:: Set exercise ::
Write out the family history passage word for word, from "Turns out that" up to and including "WILLIAM & CAROLINE BROTHERS.".

* START Passage to read *

Turns out that he was born to an unwed mother CAROLINE CRAIG, the youngest child of Amos & Elizabeth Craig. CAROLINE CRAIG married WILLIAM BROTHERS for her first marriage on 12/30/1896 in Knox Co IN. He died in 1912 and she married for the 2d time on 4/30/1912 in Lawrence Co IL to Amasa T. Shepard (1865 - 1942). Caroline Craig Shepard (1873 - 1950) is buried in Orange Co CA.

The breakthrough in identifying MAYO CRAIG came with a search of the 1910 Census of Lawrence Co for any teenage boy named MAYO.

This sighting led back to the 1900 Census of Lukin Twp, which includes the household of WILLIAM & CAROLINE BROTHERS.

Note that WILLIAM & CAROLINE BROTHERS had been married for 3 years in 1900 and for 13 years in 1910, but there is an older boy named MAYO BROTHERS, born before they were married. MAYO's younger brother AMOS BROTHERS is named for their maternal grandfather AMOS CRAIG.

* END Passage to read *
* START Given data *

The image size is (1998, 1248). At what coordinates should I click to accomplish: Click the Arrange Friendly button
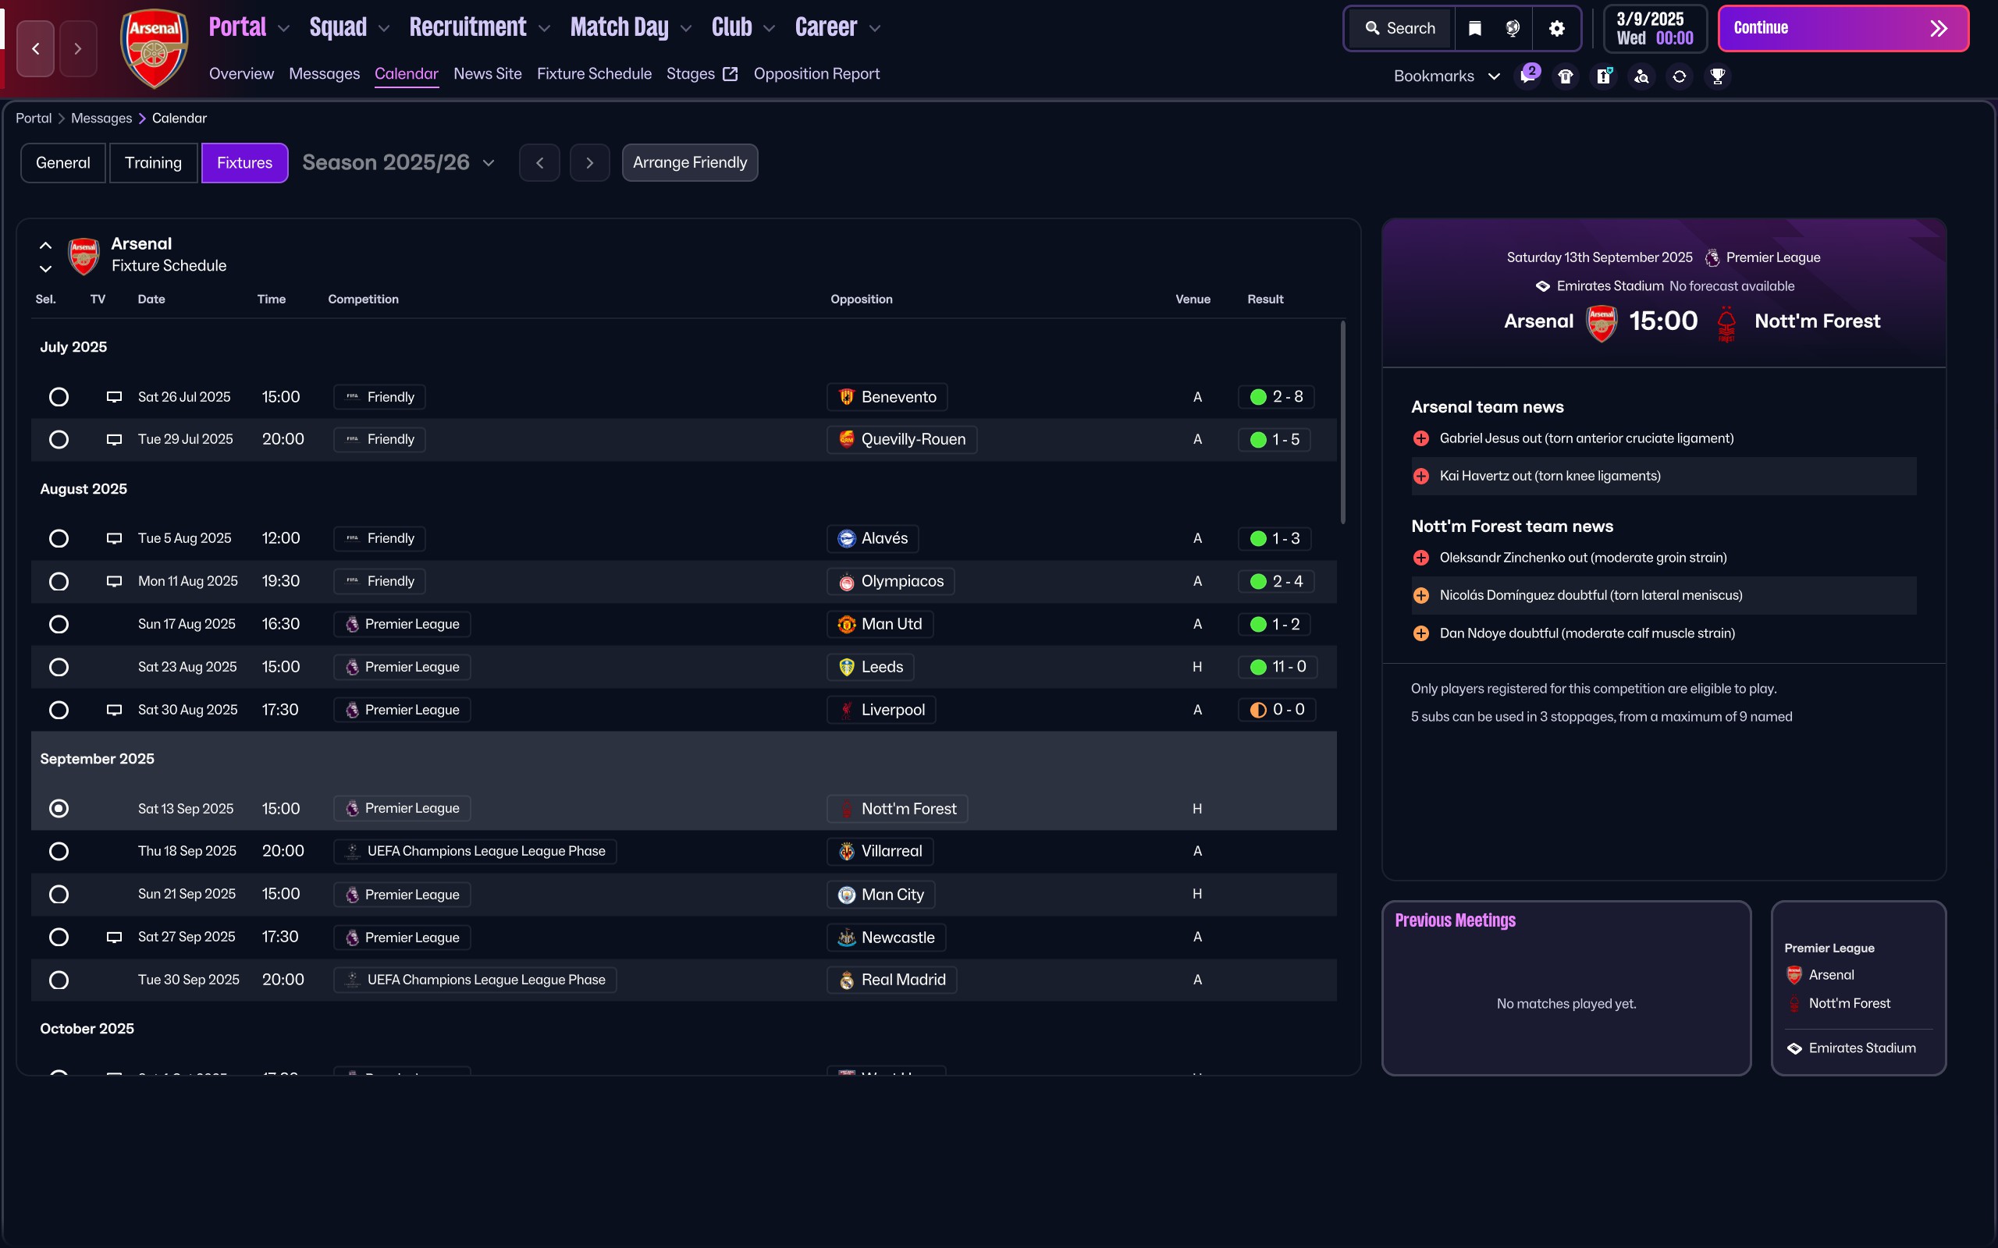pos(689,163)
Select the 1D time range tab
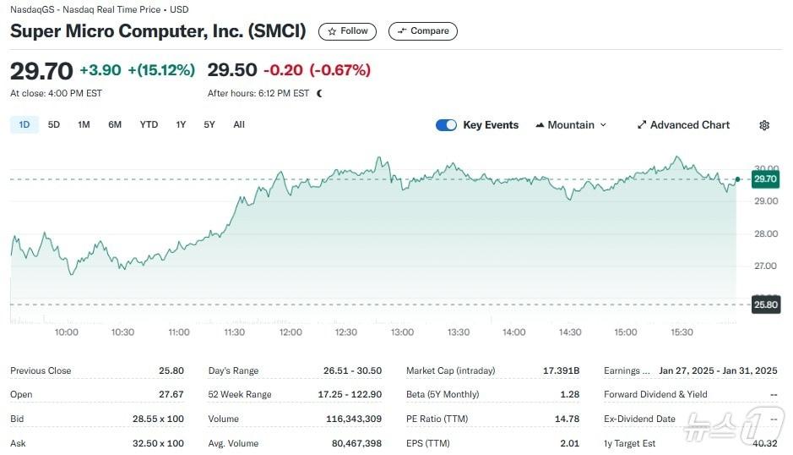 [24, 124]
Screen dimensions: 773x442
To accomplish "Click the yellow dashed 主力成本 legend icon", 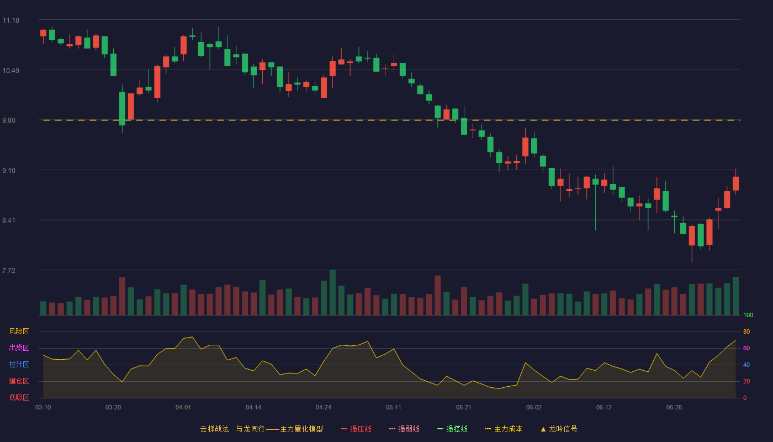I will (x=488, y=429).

* END Given data *

:: Solution to this problem ::
Turns out that he was born to an unwed mother CAROLINE CRAIG, the youngest child of Amos & Elizabeth Craig. CAROLINE CRAIG married WILLIAM BROTHERS for her first marriage on 12/30/1896 in Knox Co IN. He died in 1912 and she married for the 2d time on 4/30/1912 in Lawrence Co IL to Amasa T. Shepard (1865 - 1942). Caroline Craig Shepard (1873 - 1950) is buried in Orange Co CA.

The breakthrough in identifying MAYO CRAIG came with a search of the 1910 Census of Lawrence Co for any teenage boy named MAYO.

This sighting led back to the 1900 Census of Lukin Twp, which includes the household of WILLIAM & CAROLINE BROTHERS.